In a mock test for an entrance exam I am preparing for came the following question:
Let $p$ be an odd prime number and $T_p$ be the following set of matrices
$$ T_p= \left( A=\begin{bmatrix} a & b \\ c & a\\ \end{bmatrix}:a,b,c\in(0,1,2\ldots,p-1) \right) $$
The number of $A$ in $T_p$ such that the trace of A is not divisible by $p$ but $det(A)$ is divisible by $p$ is, (the answer is in terms of p)

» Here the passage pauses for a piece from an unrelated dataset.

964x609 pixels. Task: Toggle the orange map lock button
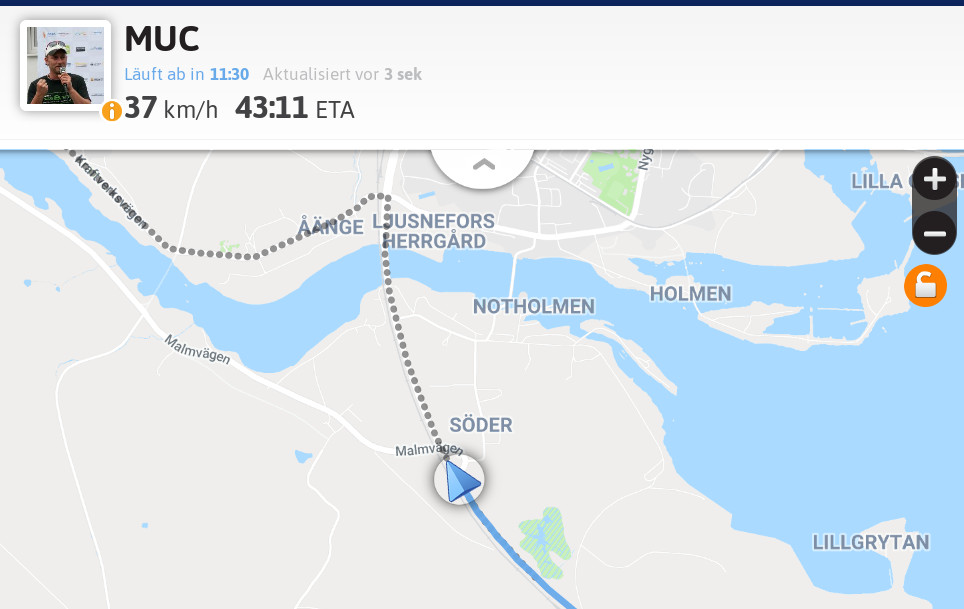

Here's what I have done so far:
Trace of $A=2a$.
Clearly, trace of A will be divisible by p iff $a=0$
$\Rightarrow \qquad a\in(1,2,\ldots,p-1)$
We have $det(A)={a^2}-bc$
So $\quad p\;|\;det(A)\Rightarrow \quad p\;|\;{a^2}-bc \qquad (1) $
Now how do I find out the number of ordered pairs $(b,c)$ which will satisfy condition $(1)$ for each value of $a\in(1,2,\ldots,p-1)$
For each choice of $a$ and $b$, there is a unique choice of $c$ such that $p \mid a^2-bc$ (that is, $c = a^2 b^{-1}$). It follows that there are $(p-1)^2$ such triplets $(a,b,c)$ and $p-1$ pairs $(b,c)$ for a given choice of $a$.